INSTRUCTIONS FOR THE TASK
The data should be transcribed in its entirety, word for word.

━━ DATASET

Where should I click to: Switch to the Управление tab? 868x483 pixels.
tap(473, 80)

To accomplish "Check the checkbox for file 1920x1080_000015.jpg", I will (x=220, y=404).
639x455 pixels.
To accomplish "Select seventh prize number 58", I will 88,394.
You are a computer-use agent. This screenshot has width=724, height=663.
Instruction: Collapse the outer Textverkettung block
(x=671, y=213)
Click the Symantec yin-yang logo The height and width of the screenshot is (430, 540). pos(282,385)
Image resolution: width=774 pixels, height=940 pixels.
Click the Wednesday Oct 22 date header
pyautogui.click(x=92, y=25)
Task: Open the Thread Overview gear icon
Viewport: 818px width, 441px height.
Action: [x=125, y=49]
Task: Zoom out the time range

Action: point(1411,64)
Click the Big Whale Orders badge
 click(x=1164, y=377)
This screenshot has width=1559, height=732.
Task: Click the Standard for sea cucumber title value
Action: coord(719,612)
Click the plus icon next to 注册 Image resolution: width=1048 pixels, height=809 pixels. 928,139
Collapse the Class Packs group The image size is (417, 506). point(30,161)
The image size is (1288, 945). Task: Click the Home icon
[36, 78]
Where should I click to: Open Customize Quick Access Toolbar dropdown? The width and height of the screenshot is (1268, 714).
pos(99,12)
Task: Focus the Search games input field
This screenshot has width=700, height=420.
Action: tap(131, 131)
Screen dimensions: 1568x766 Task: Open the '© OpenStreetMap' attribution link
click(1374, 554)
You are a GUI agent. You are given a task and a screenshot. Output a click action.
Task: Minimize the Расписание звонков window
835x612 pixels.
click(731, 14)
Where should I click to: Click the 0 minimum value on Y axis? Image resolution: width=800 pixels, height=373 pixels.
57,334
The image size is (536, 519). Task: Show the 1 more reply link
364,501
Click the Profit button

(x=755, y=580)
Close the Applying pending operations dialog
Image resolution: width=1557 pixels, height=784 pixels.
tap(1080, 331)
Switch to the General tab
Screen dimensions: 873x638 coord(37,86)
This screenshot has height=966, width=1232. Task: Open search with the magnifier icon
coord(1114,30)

━━━━

FINAL ANSWER
Where should I click to: Switch to the Управление tab? 868x483 pixels.
tap(473, 80)

To accomplish "Check the checkbox for file 1920x1080_000015.jpg", I will (x=220, y=404).
639x455 pixels.
To accomplish "Select seventh prize number 58", I will 88,394.
You are a computer-use agent. This screenshot has width=724, height=663.
Instruction: Collapse the outer Textverkettung block
(x=671, y=213)
Click the Symantec yin-yang logo The height and width of the screenshot is (430, 540). pos(282,385)
Image resolution: width=774 pixels, height=940 pixels.
Click the Wednesday Oct 22 date header
pyautogui.click(x=92, y=25)
Task: Open the Thread Overview gear icon
Viewport: 818px width, 441px height.
Action: [x=125, y=49]
Task: Zoom out the time range

Action: point(1411,64)
Click the Big Whale Orders badge
 click(x=1164, y=377)
This screenshot has width=1559, height=732.
Task: Click the Standard for sea cucumber title value
Action: coord(719,612)
Click the plus icon next to 注册 Image resolution: width=1048 pixels, height=809 pixels. 928,139
Collapse the Class Packs group The image size is (417, 506). point(30,161)
The image size is (1288, 945). Task: Click the Home icon
[36, 78]
Where should I click to: Open Customize Quick Access Toolbar dropdown? The width and height of the screenshot is (1268, 714).
pos(99,12)
Task: Focus the Search games input field
This screenshot has width=700, height=420.
Action: tap(131, 131)
Screen dimensions: 1568x766 Task: Open the '© OpenStreetMap' attribution link
click(1374, 554)
You are a GUI agent. You are given a task and a screenshot. Output a click action.
Task: Minimize the Расписание звонков window
835x612 pixels.
click(731, 14)
Where should I click to: Click the 0 minimum value on Y axis? Image resolution: width=800 pixels, height=373 pixels.
57,334
The image size is (536, 519). Task: Show the 1 more reply link
364,501
Click the Profit button

(x=755, y=580)
Close the Applying pending operations dialog
Image resolution: width=1557 pixels, height=784 pixels.
tap(1080, 331)
Switch to the General tab
Screen dimensions: 873x638 coord(37,86)
This screenshot has height=966, width=1232. Task: Open search with the magnifier icon
coord(1114,30)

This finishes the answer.